Lamonde conclut : « Croire que le gouvernement responsable est l'achèvement d'un processus d'abord violent, devenu pacifique et conciliant grâce à la bonne volonté d'hommes politiques de chaque côté de la rivière des Outaouais, c'est refuser de regarder en face les Rébellions et l'achoppement des idées républicaines. [...] c'est éviter une véritable réflexion sur le passé, sur l'échec momentané et sur l'inachèvement. Or les problèmes coloniaux ne disparaissent pas simplement quand on décide de regarder ailleurs. »

La dernière raison à cette dérive correspond selon moi à ce qu'Éric Bédard appelle le « présentisme », soit un regard rétrospectif sur l'histoire afin d'expliquer et de justifier le présent. Dans le cas des patriotes, le présentisme consiste en fin de compte à revendiquer leur part de victoire. Là, l'erreur historique devient littéralement une uchronie consistant à glaner dans notre présent ce qui pourrait bien être attribué à des victoires patriotes : la liberté d'expression, la démocratie et, bien sûr, le gouvernement responsable.

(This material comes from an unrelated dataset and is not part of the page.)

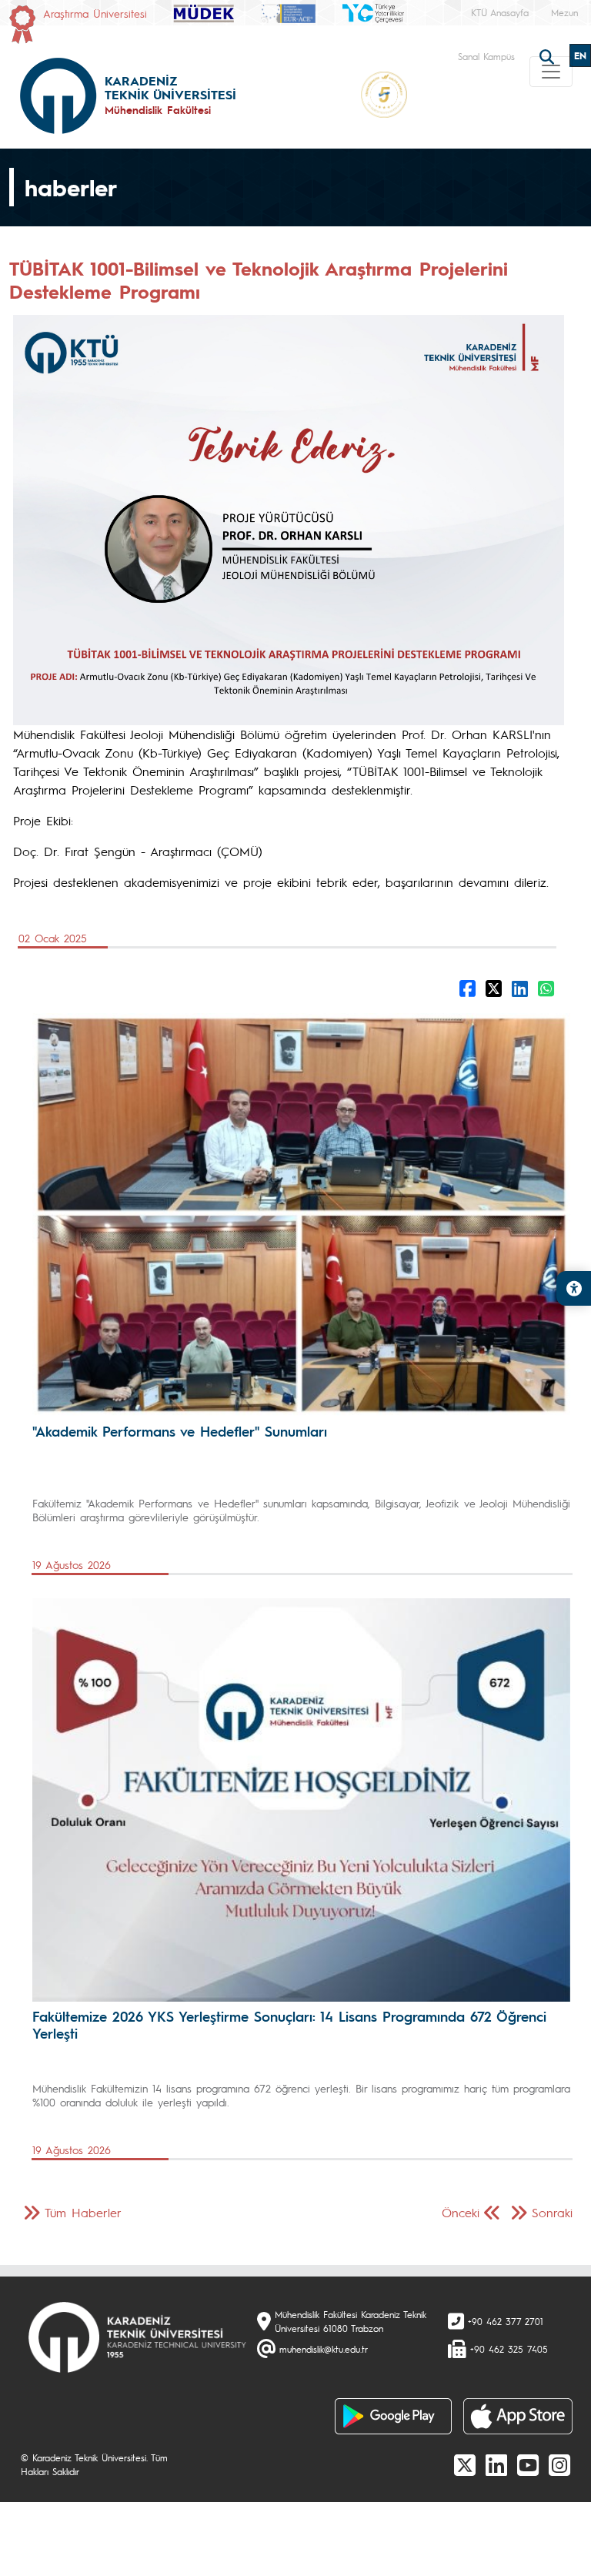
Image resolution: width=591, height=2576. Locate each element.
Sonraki (552, 2212)
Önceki (460, 2212)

Démêler le lassis des ruptures et des continuités qui nous lient à 1837 n'est pas facile. Or, bien que l'exercice ne soit pas dénué d'intérêt pédagogique, la leçon essentielle des patriotes ne réside pas dans leurs hypothétiques victoires ni dans le profit que nous en tirons au sein du Canada actuel. Elle est plutôt dans l'inachèvement fondamental de leur idéal, dans la grandeur des principes qu'ils véhiculaient et dans la brutalité avec laquelle ils furent écrasés. Insister sur des patriotes victorieux est non seulement absurde, mais nous rive assurément à la satiété du présent.

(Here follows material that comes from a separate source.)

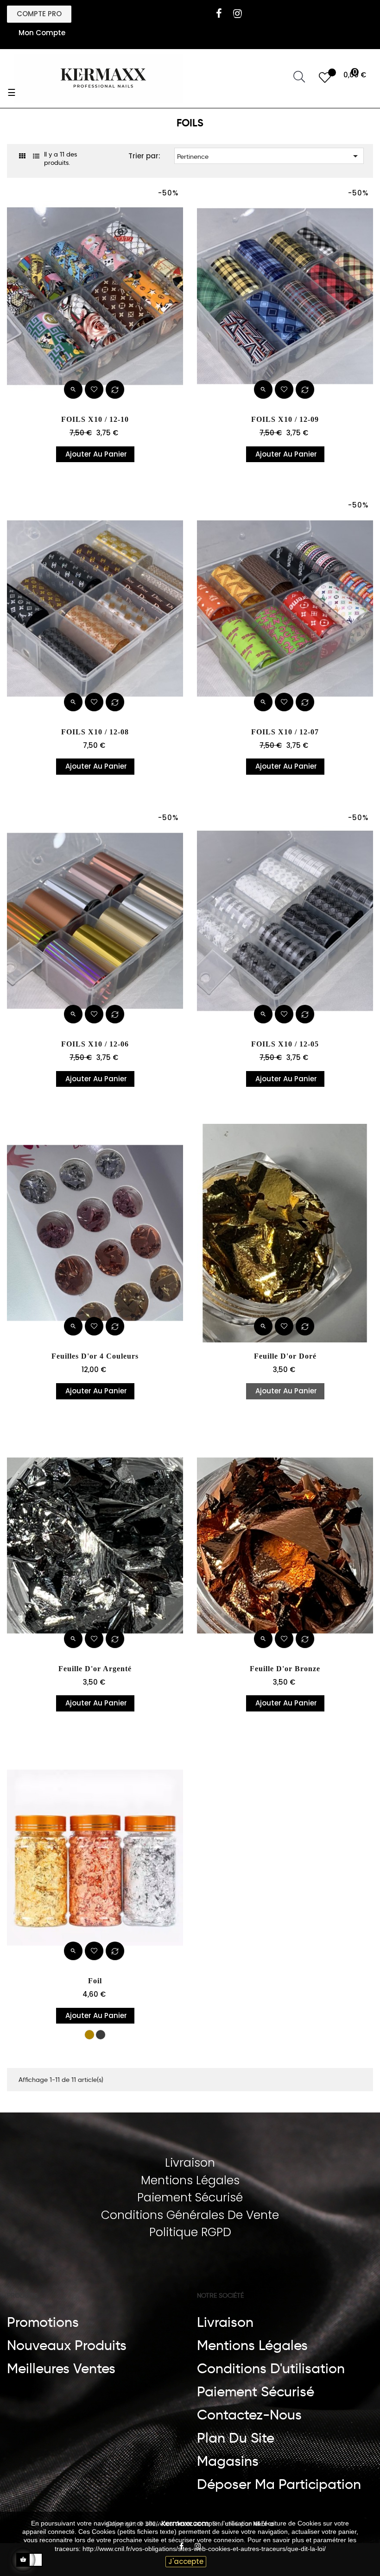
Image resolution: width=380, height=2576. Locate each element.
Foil (95, 1981)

À terme ainsi détourner l'héritage patriote c'est implicitement renoncer à voir dans notre histoire les jalons d'un combat inachevé dont on doit se montrer dignes et c'est négliger la profonde transgression que représente toujours la souveraineté du Québec. Ce que les patriotes ont exigé et ce qu'ils subissent en 1837-1838 n'est pas banal. Rien de cela ne peut être réduit « aux libertés dont nous jouissons aujourd'hui ». Il nous reste en somme à trouver la manière juste pour décrire l'héritage des patriotes. Qu'elle soit à la fois respectueuse des faits et à la mesure des défis démocratiques que nous impose toujours la poursuite de leur idéal.